The Hill Interview: Budget Chair Black sticks around for now
Rep. Diane Black (R-Tenn.) is not ready to give up her gavel just yet.
The chairwoman of the House Budget Committee, who is running for the Tennessee governor’s mansion, had been expected to step down from the committee after the budget’s passage on the House floor, planned for Thursday.
“I’m focused on getting this budget as far as we can get it, and obviously off the floor is the next step in the process, and then it will have to go to the conference committee,” Black told The Hill in an interview at her Capitol Hill office.
That process could take weeks, as the Senate is scheduled to mark up its budget in committee Thursday and expected to bring it to the floor two weeks later. If budget chairs are included in negotiations over a final spending deal for the year, which has a Dec. 8 deadline, Black could choose to stick around longer.
{mosads}She also said she remains undecided as to whether she will vacate her seat ahead of the August GOP primary for governor, where she faces a crowded field. Black is one of the top candidates in the deep-red state, where she’s running against candidates like state House Speaker Beth Harwell and businessman Randy Boyd. But a recent poll found no candidate above 10 percent in the primary.
For all the work Black has put into moving the budget forward, it may be bittersweet to see it progress to its next phase, where much of its policy will be diluted or eliminated.
Democrats will insist on having their say on final spending legislation, which will require at least eight Democratic votes in the Senate. That will render the House budget’s spending plan as little more than a starting position in negotiations.
Its other major provision, $203 billion in mandatory spending cuts to bring down the deficit over a decade, has little chance of passing in the Senate, though Black said she intends to push for it.
“I, of course, would like to see the form of our mandatory spending in that resolution, I think that’s an important thing for us to do as we look at the growth, we also ought to be looking at our spending,” she said.
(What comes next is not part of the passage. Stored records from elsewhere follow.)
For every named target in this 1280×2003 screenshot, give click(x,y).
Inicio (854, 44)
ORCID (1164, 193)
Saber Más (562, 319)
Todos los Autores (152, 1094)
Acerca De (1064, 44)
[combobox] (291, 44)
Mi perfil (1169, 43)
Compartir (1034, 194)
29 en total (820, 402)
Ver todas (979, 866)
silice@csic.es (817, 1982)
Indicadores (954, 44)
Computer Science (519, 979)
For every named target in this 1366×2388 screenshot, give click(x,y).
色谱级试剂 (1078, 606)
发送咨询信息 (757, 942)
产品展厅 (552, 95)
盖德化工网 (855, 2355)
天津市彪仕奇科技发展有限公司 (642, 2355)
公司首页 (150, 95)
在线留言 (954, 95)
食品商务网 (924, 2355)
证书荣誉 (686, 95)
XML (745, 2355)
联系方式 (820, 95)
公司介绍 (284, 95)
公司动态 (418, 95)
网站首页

Without those elements, the budget’s main purpose is to pave the way for tax reform, something House Speaker Paul Ryan (R-Wis.) made explicit this week.
“The reason we’re bringing the budget up this week is because we want to pass tax reform,” he said.
The budget unlocks a process called reconciliation, which Republicans plan on using to pass tax reform to bypass threat of a Democratic filibuster in the Senate. Rather than cut the deficit by $203 billion, the Senate version calls for carving out $1.5 trillion in increased deficits to fund the tax cuts. It appears likely to be adopted in the conferenced budget.
On the tax plan, Black, who also sits on the Ways and Means Committee, pushed back on analyses that say some middle-class taxes would go up.
“I don’t plan on having a plan that does that, our committee does not plan on having a plan that does that. I think you have to look at what the dials are. You don’t even have the income brackets on yet,” she said.
But she also resisted the notion that the plan would offer most of its benefits to the wealthy by dropping the top income rate from 39.6 percent to 35 percent and scrapping the estate tax. The latter now only applies to families with estates larger than $5 million.
“No decision has been definitively made on [the top rate], whether that will be what is done or not,” she said, though she was adamant that the top rate should not increase beyond its current point to finance the tax plan.
Looking toward Nashville, Black is working to shore up her conservative base.
She declines to suggest who might replace her Senate colleague, Bob Corker (R-Tenn.), who said he will retire after his term ends in 2018. Likewise, she has no suggestions for who might take her congressional seat or take the budget gavel.
Following the Sunday night mass shooting in Las Vegas, the deadliest in modern American history, she toes the Republican line on gun control.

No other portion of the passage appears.